Sabda Allah mengundang kita untuk terbuka, tidak bersembunyi di balik rumitnya
masalah, di balik alasan bahwa “tidak ada yang dapat dilakukan untuk itu” atau
“itu adalah masalah orang lain”, atau “apa yang dapat kulakukan?” ,
"tinggalkan mereka di sana". Sabda Allah mendesak kita untuk
bertindak, menggabungkan penyembahan kepada Allah dan kepedulian terhadap
sesama manusia. Karena Kitab Suci tidak diberikan kepada kita sebagai hiburan
kita, memanjakan kita dengan spiritualitas malaikat, tetapi untuk membuat kita
berangkat dan berjumpa orang lain, mendekati luka-luka mereka. Saya berbicara
tentang kekakuan, pelagianisme modern yang merupakan salah satu godaan Gereja.
Dan godaan lain ini, yaitu mencari spiritualitas malaikat, sampai batas
tertentu adalah godaan lain hari ini : gerakan gnostik, gnostisisme, yang
mengusulkan Sabda Allah yang menempatkanmu "di orbit" dan tidak
membuatmu menyentuh kenyataan. Sabda yang menjadi daging (bdk. Yoh 1:14) ingin
menjadi daging di dalam diri kita. Sabda-Nya tidak menyingkirkan kita dari
kehidupan, tetapi menjerumuskan kita ke dalam kehidupan, ke dalam kehidupan
sehari-hari, ke dalam mendengarkan penderitaan orang lain dan jeritan kaum
miskin, ke dalam kekerasan dan ketidakadilan yang melukai masyarakat dan dunia
kita.
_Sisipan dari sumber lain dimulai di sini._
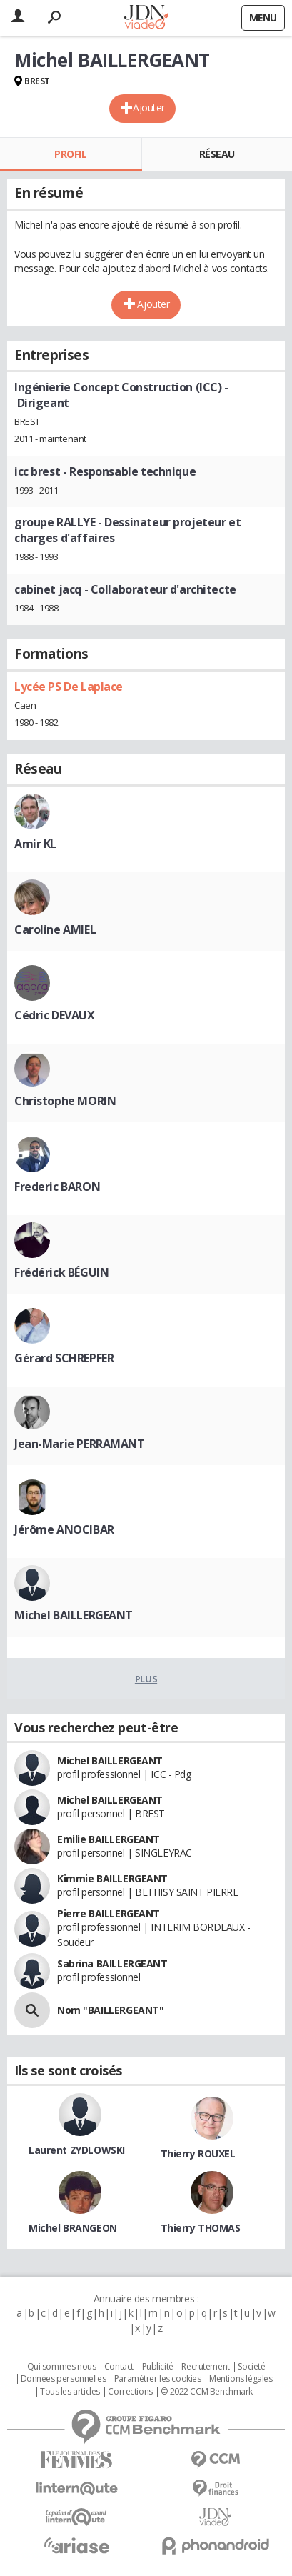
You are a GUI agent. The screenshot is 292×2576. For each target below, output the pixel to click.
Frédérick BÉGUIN (61, 1272)
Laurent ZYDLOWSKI (77, 2150)
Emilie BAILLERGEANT (108, 1839)
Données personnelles (63, 2379)
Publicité (157, 2367)
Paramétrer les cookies (157, 2379)
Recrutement (205, 2367)
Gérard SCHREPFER (64, 1358)
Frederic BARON (57, 1186)
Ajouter (149, 107)
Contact (119, 2367)
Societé (251, 2367)
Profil (70, 154)
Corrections (130, 2392)
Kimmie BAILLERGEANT (112, 1878)
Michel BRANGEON (73, 2228)
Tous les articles (70, 2392)
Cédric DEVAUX (54, 1015)
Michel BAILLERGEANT (73, 1615)
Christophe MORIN (65, 1101)
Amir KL (35, 844)
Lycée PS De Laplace (68, 686)
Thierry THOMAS (201, 2228)
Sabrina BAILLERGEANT (112, 1963)
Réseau (217, 154)
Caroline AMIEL (55, 929)
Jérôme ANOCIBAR (64, 1529)
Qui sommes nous (61, 2367)
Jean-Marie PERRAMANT (79, 1444)
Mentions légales (240, 2379)
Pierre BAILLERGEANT (108, 1913)
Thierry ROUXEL (198, 2153)
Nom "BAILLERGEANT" (110, 2010)
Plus (146, 1678)
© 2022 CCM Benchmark (207, 2392)
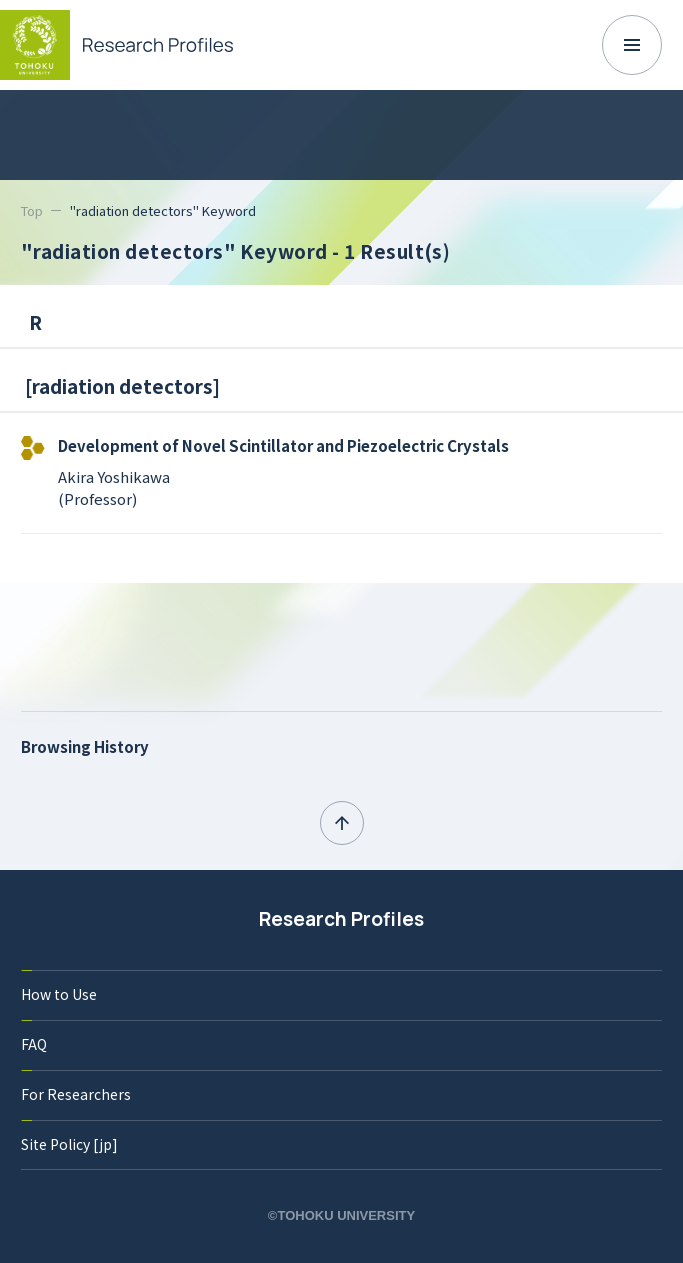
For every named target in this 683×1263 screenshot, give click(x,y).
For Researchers (76, 1094)
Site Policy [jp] (69, 1144)
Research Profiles (341, 919)
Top (32, 210)
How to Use (59, 994)
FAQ (34, 1044)
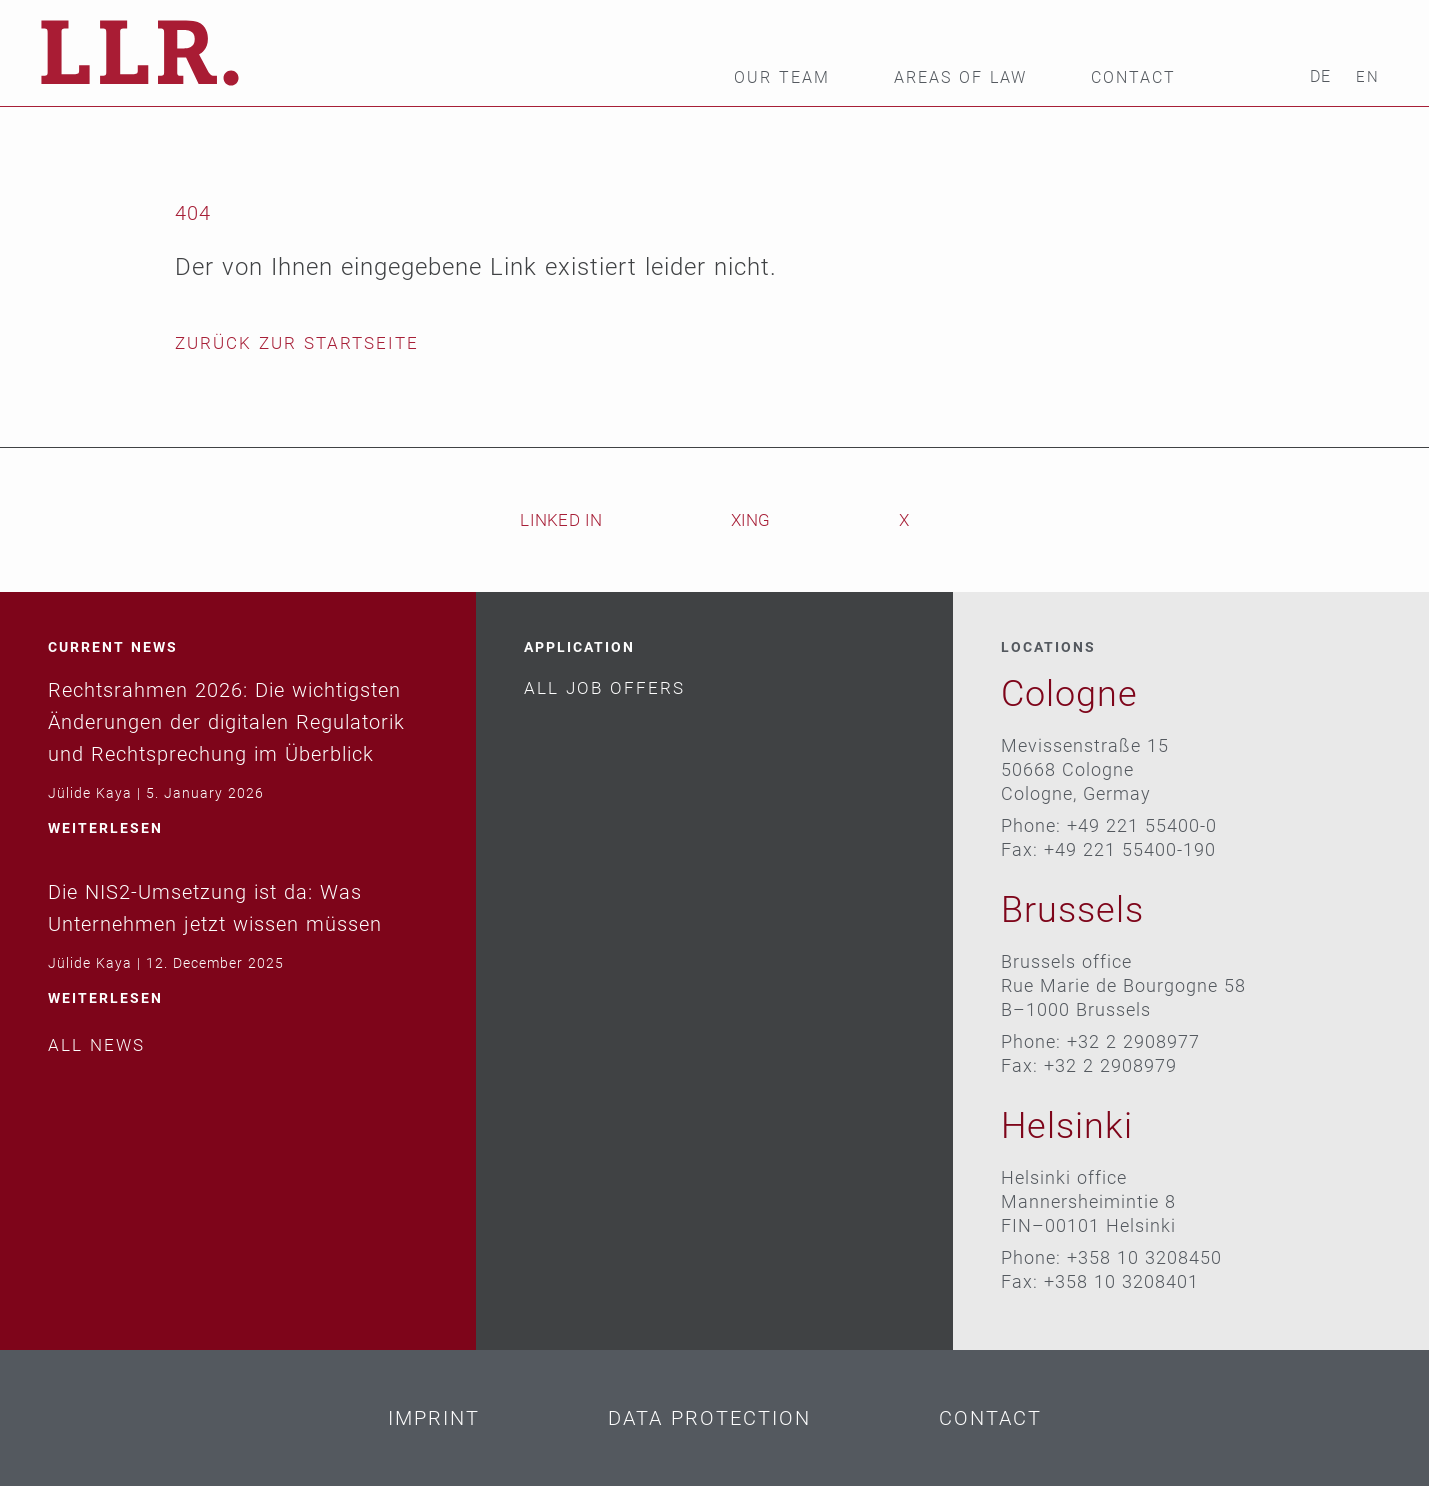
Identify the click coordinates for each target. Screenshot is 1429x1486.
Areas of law (960, 78)
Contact (1133, 78)
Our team (782, 78)
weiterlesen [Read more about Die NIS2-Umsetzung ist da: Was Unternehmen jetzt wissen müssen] (105, 998)
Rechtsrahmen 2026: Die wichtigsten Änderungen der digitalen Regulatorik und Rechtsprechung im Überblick (226, 722)
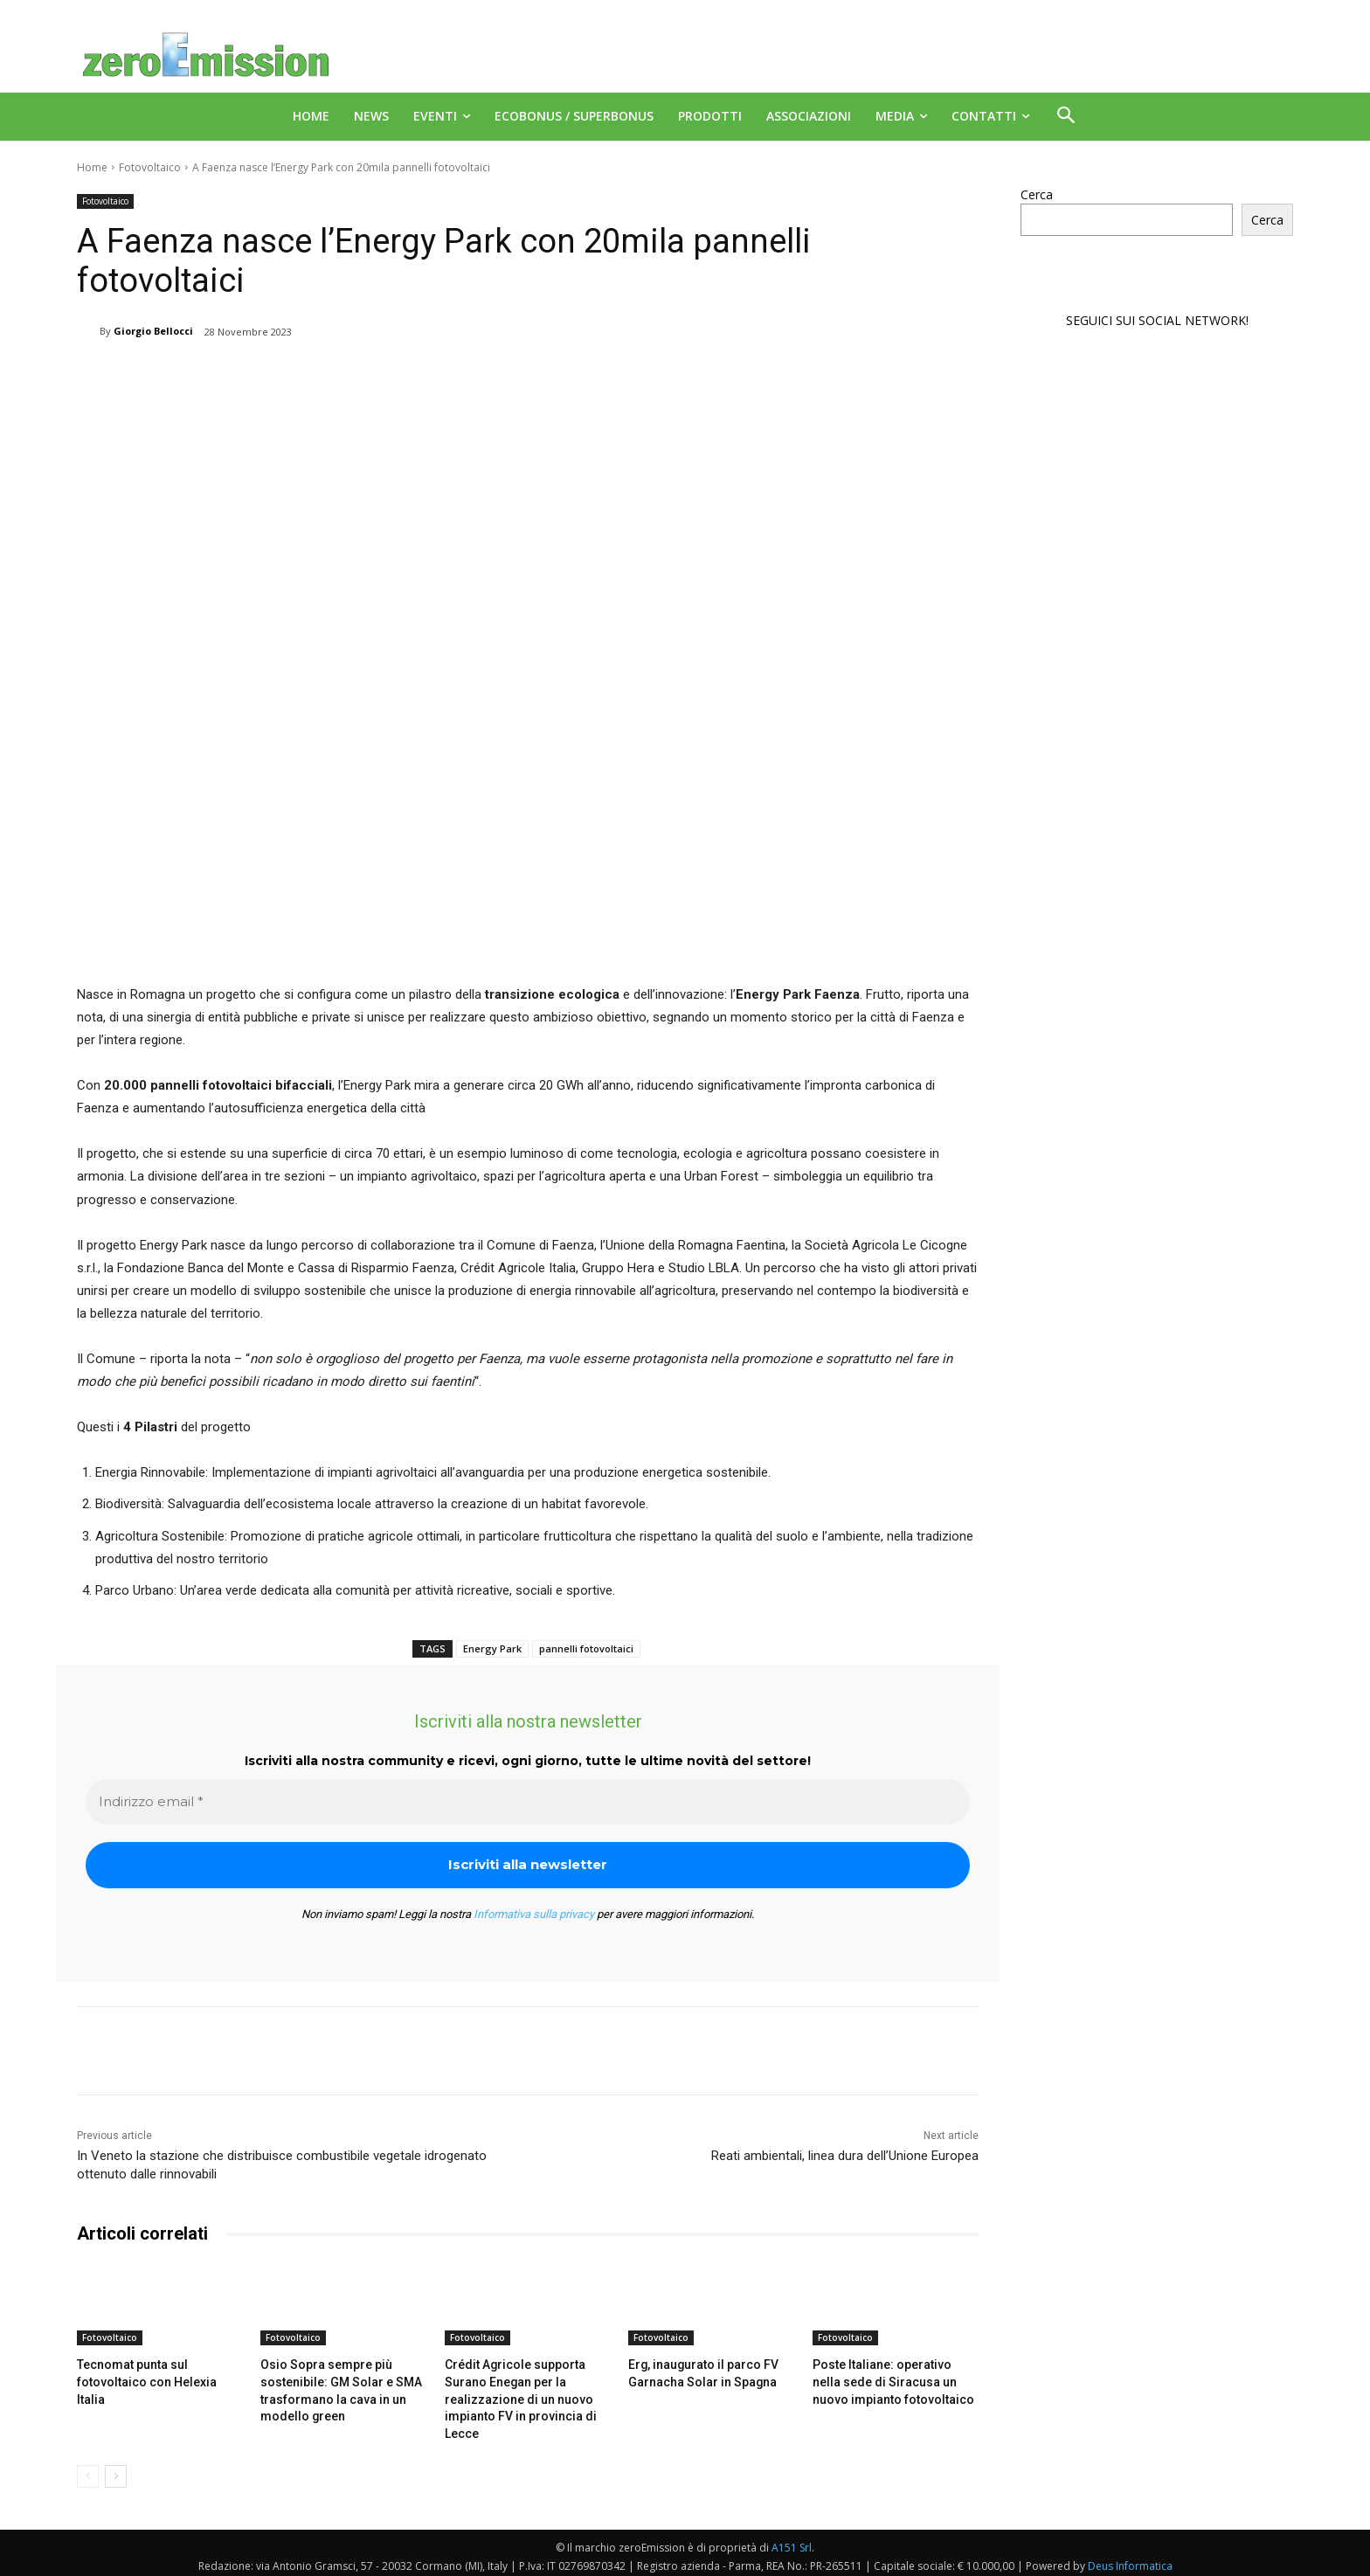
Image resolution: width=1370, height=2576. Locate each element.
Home (92, 167)
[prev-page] (88, 2470)
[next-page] (116, 2470)
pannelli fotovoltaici (586, 1648)
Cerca (1037, 194)
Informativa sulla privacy (534, 1914)
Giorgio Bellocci (153, 330)
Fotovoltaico (150, 167)
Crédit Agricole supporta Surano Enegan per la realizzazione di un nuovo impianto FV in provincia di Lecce (512, 2396)
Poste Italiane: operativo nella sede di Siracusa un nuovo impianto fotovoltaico (889, 2380)
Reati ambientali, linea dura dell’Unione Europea (845, 2156)
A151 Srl (791, 2541)
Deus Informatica (1130, 2559)
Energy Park (492, 1648)
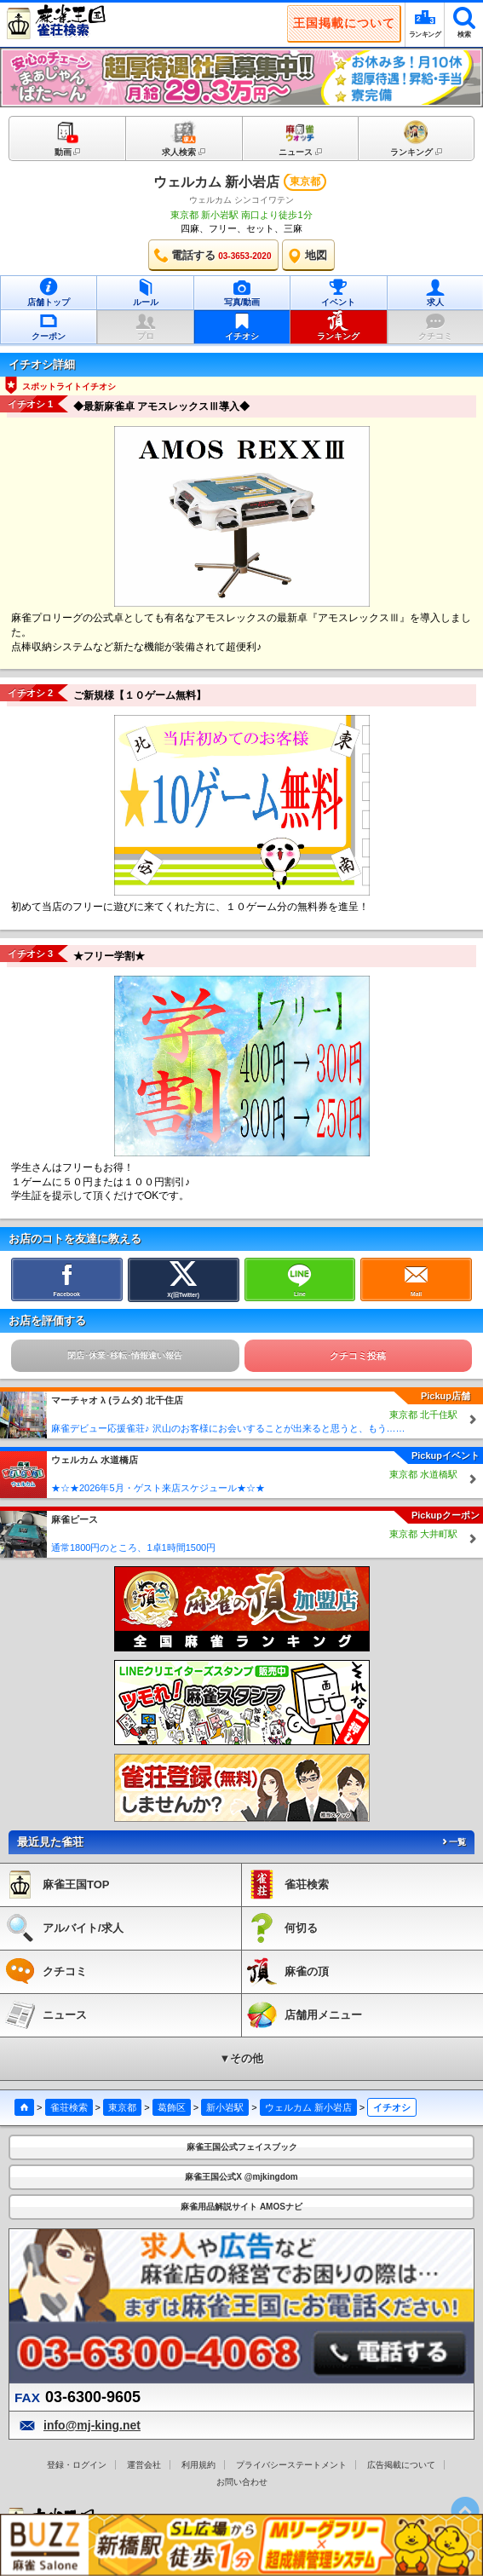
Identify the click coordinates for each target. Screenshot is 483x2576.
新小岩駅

Sabda-Nya menantang kita, sebagai umat Kristiani, untuk tidak acuh tak
acuh, bahkan umat Kristiani yang aktif dan kreatif, umat Kristiani kenabian.
“Hari ini” –
kata Yesus – “genaplah nas ini" (Luk 4:21). Sabda ingin menjadi daging
hari ini, di masa di mana kita hidup, bukan di masa depan yang ideal. Seorang
mistikus Prancis abad terakhir, yang memilih untuk mengalami Injil di
pinggiran, menulis bahwa sabda Allah bukanlah “sebuah ‘surat mati’; sabda Allah
adalah roh dan kehidupan… Mendengarkan yang dituntut sabda Allah dari kita
adalah ‘hari ini’ kita : keadaan kehidupan kita sehari-hari dan kebutuhan
sesama kita” (Madeleine Delbrêl, La joie de croire, Paris, 1968). Maka, marilah
kita bertanya : apakah kita ingin meneladan Yesus, menjadi pelayan pembebasan
dan penghiburan bagi orang lain, mewujudkan sabda ke dalam tindakan? Apakah
kita Gereja yang taat pada sabda? Sebuah Gereja cenderung untuk mendengarkan
orang lain, terlibat dalam menjangkau untuk membangkitkan saudara dan saudari
kita dari segala yang menindas mereka, melepaskan ikatan ketakutan, membebaskan
mereka yang paling rentan dari penjara kemiskinan, dari kebosanan batin dan
kesedihan yang menghambat kehidupan? Bukankah itu yang kita inginkan?
Dalam
perayaan ini, beberapa saudara dan saudari kita akan dilantik sebagai lektor
dan katekis. Mereka dipanggil untuk pekerjaan penting melayani Injil Yesus,
mewartakan-Nya, sehingga penghiburan, sukacita dan pembebasan-Nya dapat
menjangkau semua orang. Itu juga perutusan kita masing-masing : menjadi utusan
yang dapat dipercaya, nabi sabda Allah di dunia. Oleh karena itu, marilah kita
tumbuh bergairah akan Kitab Suci, marilah kita rela menggali jauh ke dalam
sabda yang mengungkapkan kebaruan Allah dan menuntun kita tanpa lelah untuk
mengasihi sesama. Marilah kita menempatkan sabda Allah sebagai pusat kehidupan
dan kegiatan pastoral Gereja! Dengan cara ini, kita akan terbebas dari segala
kekakuan pelagianisme, dari segala kekakuan, terbebas dari khayalan
spiritualitas yang menempatkanmu “di orbit”, tidak peduli untuk memperhatikan
saudara-saudara kita. Marilah kita menempatkan sabda Allah sebagai pusat
kehidupan dan kegiatan pastoral Gereja. Marilah kita mendengarkan sabda itu,
berdoa dengannya, dan melaksanakannya.